Los ciudadanos tenían miedo de que este fuese sepultado cerca de sus hogares, la avenida 9 de Diciembre, donde está ubicada el camposanto, por considerarlo un riesgo de contagio del virus SARS-CoV-2
El fallecido había sido llevado a la morgue de EsSalud de la zona el día anterior, 11 de abril, día en que tendría que haber sido enterrado. Según el personal de salud, el cadáver llevaba 36 horas a la espera de un lugar de sepultura.
Los vecinos del lugar se agruparon en la entrada del cementerio y bloquearon la posibilidad de que el cuerpo ingresase. No obstante, militares de las Fuerzas Armadas y miembros de la Policía Nacional del Perú los dispersaron.
Después del incidente, se detuvo a algunos de los que habían participado de la resistencia y fueron llevados a la comisaría de San Vicente para ser interrogados.

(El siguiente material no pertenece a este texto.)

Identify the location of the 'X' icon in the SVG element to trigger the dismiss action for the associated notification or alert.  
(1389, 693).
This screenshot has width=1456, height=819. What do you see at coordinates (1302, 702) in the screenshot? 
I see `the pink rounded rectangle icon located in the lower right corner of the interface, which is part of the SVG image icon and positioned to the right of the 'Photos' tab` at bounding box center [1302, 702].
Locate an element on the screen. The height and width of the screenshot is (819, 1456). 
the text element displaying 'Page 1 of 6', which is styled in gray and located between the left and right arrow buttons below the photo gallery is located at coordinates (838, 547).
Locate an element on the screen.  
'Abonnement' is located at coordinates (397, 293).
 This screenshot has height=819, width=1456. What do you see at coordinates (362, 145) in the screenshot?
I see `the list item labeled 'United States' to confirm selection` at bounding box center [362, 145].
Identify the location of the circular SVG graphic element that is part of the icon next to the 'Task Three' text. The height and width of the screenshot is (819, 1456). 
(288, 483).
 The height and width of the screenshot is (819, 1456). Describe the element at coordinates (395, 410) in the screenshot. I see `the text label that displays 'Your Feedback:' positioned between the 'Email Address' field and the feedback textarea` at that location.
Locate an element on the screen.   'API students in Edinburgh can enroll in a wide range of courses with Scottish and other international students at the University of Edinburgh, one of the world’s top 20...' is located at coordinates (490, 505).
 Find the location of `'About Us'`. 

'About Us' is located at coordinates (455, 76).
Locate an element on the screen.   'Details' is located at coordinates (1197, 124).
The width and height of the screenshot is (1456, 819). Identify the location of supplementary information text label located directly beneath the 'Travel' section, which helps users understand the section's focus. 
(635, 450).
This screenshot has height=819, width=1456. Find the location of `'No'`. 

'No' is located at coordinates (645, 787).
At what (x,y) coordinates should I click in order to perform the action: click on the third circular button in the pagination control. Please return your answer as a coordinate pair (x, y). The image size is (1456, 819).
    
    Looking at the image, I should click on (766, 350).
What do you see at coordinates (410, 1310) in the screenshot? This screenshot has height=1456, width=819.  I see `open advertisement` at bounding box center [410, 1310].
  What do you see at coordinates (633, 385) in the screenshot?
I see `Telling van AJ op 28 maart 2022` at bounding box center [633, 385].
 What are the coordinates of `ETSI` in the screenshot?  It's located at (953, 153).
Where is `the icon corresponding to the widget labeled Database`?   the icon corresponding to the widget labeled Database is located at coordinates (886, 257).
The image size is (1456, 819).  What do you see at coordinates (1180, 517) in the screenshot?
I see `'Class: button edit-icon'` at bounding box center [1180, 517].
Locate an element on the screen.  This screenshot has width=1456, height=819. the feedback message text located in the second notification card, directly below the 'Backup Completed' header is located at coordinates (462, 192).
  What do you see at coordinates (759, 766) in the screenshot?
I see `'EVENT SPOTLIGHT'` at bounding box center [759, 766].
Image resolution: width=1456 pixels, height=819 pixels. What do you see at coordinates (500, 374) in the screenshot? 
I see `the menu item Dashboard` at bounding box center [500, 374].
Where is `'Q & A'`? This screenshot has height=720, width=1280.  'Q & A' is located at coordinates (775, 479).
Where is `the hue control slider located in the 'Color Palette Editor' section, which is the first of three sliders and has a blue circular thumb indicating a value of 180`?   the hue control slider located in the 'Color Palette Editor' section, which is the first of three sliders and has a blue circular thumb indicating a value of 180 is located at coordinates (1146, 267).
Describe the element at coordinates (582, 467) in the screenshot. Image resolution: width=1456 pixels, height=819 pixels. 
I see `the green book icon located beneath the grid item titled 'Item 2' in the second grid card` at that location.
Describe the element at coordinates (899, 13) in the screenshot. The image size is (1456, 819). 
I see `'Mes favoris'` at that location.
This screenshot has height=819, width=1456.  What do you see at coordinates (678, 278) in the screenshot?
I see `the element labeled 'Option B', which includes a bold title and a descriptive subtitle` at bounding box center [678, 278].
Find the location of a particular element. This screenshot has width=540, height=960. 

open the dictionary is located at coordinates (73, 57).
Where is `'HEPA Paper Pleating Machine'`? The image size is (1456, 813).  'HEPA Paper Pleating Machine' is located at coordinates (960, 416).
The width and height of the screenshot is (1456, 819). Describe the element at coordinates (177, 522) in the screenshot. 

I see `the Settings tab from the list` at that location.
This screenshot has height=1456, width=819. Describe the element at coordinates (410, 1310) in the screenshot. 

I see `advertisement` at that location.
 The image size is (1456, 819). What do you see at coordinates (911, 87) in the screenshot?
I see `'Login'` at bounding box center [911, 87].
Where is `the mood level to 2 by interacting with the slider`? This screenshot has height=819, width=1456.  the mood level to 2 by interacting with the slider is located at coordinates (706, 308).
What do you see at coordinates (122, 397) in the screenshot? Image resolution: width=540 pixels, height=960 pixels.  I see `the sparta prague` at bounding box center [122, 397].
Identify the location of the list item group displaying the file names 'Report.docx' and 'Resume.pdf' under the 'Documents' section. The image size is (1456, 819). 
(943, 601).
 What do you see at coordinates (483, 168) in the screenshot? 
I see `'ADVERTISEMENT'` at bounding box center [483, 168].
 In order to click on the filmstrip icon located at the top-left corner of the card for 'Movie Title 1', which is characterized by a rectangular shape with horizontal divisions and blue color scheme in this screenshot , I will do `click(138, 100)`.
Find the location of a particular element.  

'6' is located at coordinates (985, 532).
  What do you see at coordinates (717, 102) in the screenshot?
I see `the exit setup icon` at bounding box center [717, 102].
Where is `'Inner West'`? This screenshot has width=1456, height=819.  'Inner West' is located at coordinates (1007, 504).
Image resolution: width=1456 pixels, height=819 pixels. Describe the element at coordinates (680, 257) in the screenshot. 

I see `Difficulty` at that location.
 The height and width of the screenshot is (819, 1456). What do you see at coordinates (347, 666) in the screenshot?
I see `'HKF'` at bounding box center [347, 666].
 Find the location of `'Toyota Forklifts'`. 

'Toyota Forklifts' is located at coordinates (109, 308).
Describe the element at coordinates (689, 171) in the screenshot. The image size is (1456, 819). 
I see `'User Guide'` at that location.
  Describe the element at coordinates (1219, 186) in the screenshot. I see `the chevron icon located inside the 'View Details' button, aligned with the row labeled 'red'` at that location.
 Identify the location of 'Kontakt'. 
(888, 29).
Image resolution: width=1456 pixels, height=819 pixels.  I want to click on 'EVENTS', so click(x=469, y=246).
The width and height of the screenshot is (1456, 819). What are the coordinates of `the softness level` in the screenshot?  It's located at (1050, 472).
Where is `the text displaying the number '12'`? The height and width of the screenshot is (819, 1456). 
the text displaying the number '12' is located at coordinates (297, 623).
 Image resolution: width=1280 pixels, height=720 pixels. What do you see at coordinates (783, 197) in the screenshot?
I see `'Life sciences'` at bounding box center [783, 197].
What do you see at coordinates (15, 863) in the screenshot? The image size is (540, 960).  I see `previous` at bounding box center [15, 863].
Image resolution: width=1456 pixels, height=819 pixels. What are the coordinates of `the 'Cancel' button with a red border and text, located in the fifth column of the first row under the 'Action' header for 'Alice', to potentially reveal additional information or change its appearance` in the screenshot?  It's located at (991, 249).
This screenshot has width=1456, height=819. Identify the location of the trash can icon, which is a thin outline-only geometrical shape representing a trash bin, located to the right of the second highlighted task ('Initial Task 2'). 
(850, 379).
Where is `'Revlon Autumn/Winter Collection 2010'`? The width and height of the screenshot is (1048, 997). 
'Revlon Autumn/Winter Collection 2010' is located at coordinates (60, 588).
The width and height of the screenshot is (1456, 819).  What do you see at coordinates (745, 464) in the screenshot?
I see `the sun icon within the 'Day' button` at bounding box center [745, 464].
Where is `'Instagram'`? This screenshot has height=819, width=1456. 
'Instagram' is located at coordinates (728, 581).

El suceso fue captado en un video difundido por el Grupo El Comercio, donde se puede ver cómo los uniformados persiguen al grupo hasta la entrada de una casa para detenerlos. Una señora aparece gritando asustada por su hija que se encontraba en la calle cuando ocurrieron los disparos.
Finalmente, una vez que todos habían vuelto a sus domicilios, las autoridades pudieron enterrar el cuerpo.